Терпение мое лопнуло ранее, и мне было уже все равно, что он говорит. Я ждал только случая оборвать его так, чтобы он помнил это и никогда вперед не осмелился повторять при мне ничего подобного.
– Ну, – произнес я, – если все это не шутки, то я тебе вот что скажу, Бодягин: хлопоты и издержки твои пропали даром.
– Ты думаешь?
– Да, думаю; мало того, я ручаюсь тебе, что все это вздор. Не знаю, кто сообщил тебе все эти сведения, но кто бы он ни был, он лжет. Я не могу постичь, как ты поверил ему, как ты не плюнул ему в лицо!
– Не горячись, Черезов, – сказал он, но тотчас же вслед за тем, понизив тон, прибавил, – я понимаю, что это тебя шокировало.
– А тебя нет?
– Ну да, и меня сначала, но ты меня знаешь. Я, братец, смотрю на эти вещи совсем иначе. Что ж тут такого особенного, если бы и была… Дело естественное. Мы жили три года врознь, и она была, фактически, уж давно свободна.
– Нет! – вскрикнул я, выходя из себя. – Она не была свободна. Она была твоя вся до конца костей, твоей осталась до смерти, и ты это знал, знаешь лучше, чем кто-нибудь. Как мог ты, зная ее, поверить? Да что я говорю, поверить! Ты сам не веришь этому; теперь, в эту минуту, когда говоришь, – не веришь!
– Трудно не верить факту.
– Какому факту? Кто тебе сказал, что это факт? С тебя даром содрали деньги – вот факт. Я видел ее своими глазами за семь недель до смерти, и она мне открыла всю свою душу… Я знаю, что этого не было. Я голову ставлю, что нет. Это проклятая, подлая ложь, клевета.
Я смотрел ему прямо в глаза, а он смотрел в землю.
– На что же ей была повитуха? – произнес он нетвердым голосом.
– Это была не повитуха.
– А ты почем знаешь?
– Я знаю. Я был у нее в сентябре, как раз после того, когда эта женщина приезжала к ней в первый раз, и Ольга мне говорила о ней… Это была не повитуха.
– А кто же?
– Не знаю, кто… Она приезжала под ложным именем.

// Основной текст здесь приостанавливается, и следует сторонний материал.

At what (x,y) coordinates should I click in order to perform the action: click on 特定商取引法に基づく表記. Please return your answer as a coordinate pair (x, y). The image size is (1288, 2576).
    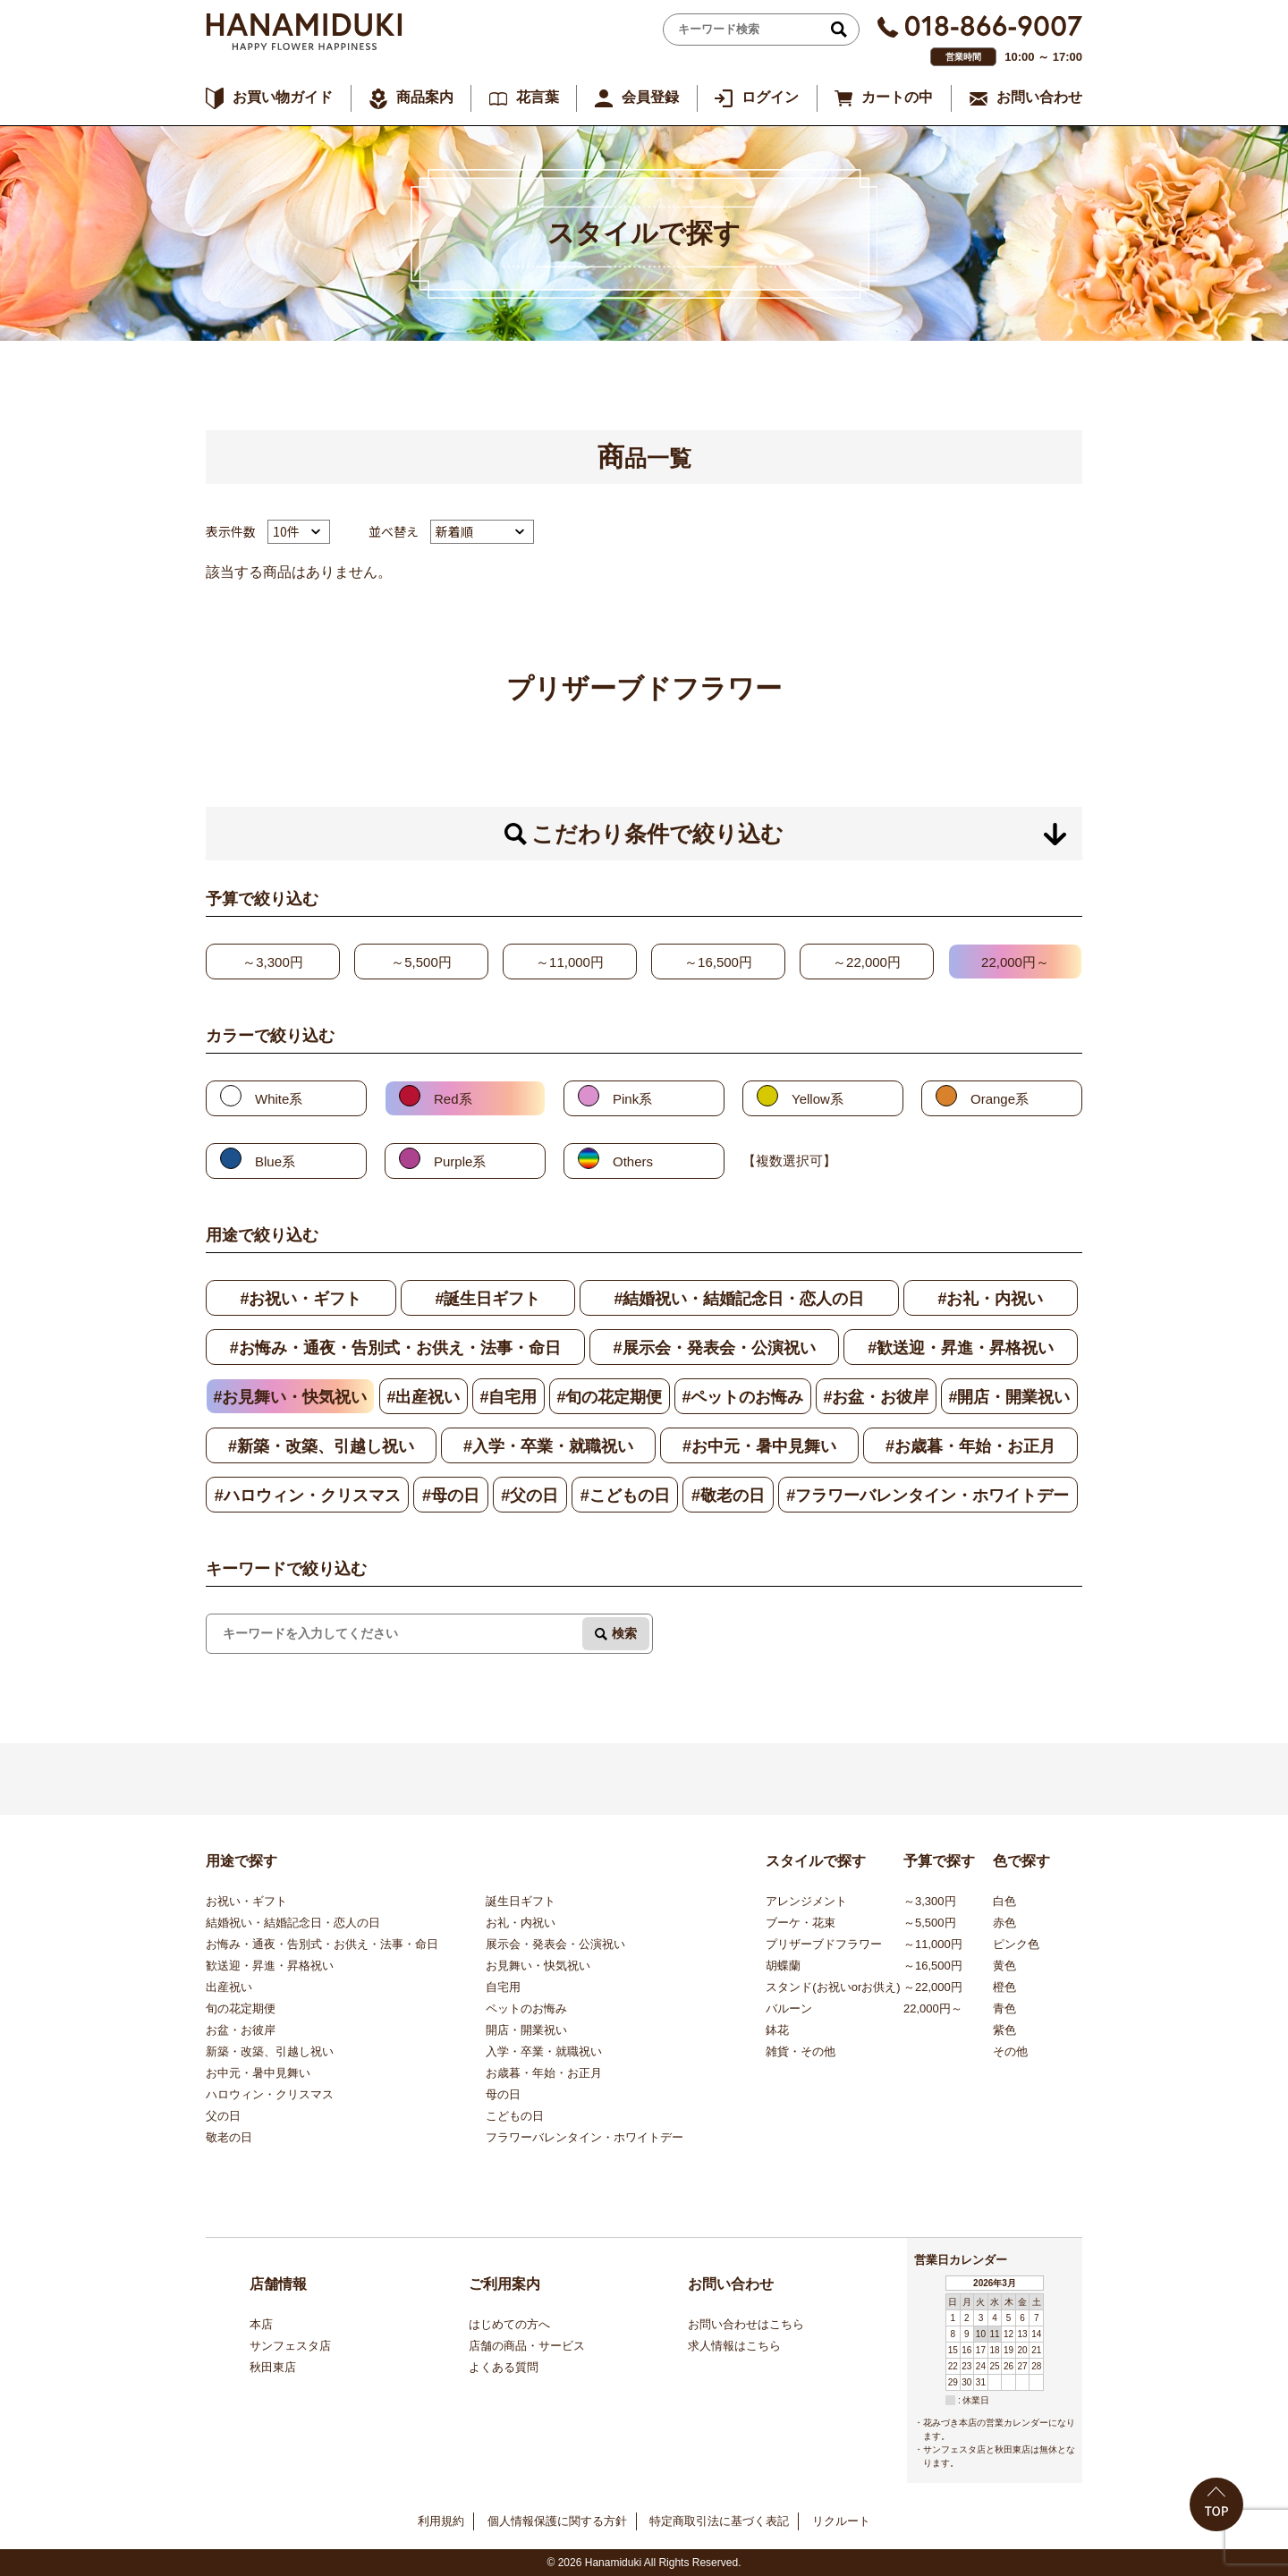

Он замолчал, и я тоже. Сигара моя потухла, но мне было не до нее. Мне нужно было немного света, чтобы увидеть его лицо. Возле меня, на столике, стояли свечи и спичечница. Я зажег спичку, потом свечу. Покуда я это делал, он встал и начал ходить по комнате, но не мог совладать с собой так быстро, чтобы скрыть от меня, что в эту минуту происходило с его лицом. Не то, чтоб оно было особенно бледно или как-нибудь очень искажено, но на нем было что-то глубоко встревоженное и озлобленное, что-то, напоминавшее крысу, шныряющую в своей западне, не находящую выхода. Сходство еще было усилено тем, что он бегал взад и вперед, и глаза его бегали, не останавливаясь, то туда, то сюда, во все стороны, кроме того угла, где я сидел.
– Это меня удивляет! – бормотал он, не обращаясь ко мне. – Этого я не знал… Значит, тут было еще лицо… Под чужим именем?.. Под каким именем? – произнес он, вдруг останавливаясь передо мной.
– Под именем баронессы Фогель.
– Фогель! Кузины Фогель! Ах, Боже мой! Это странно… Неужели это была она?
– Нет; я тебе уже сказал, что имя было фальшивое.
– Но каким образом ты узнал?
– От Ольги.
– Нет, я не то… Я спрашиваю, как ты узнал, что это была не Фогель?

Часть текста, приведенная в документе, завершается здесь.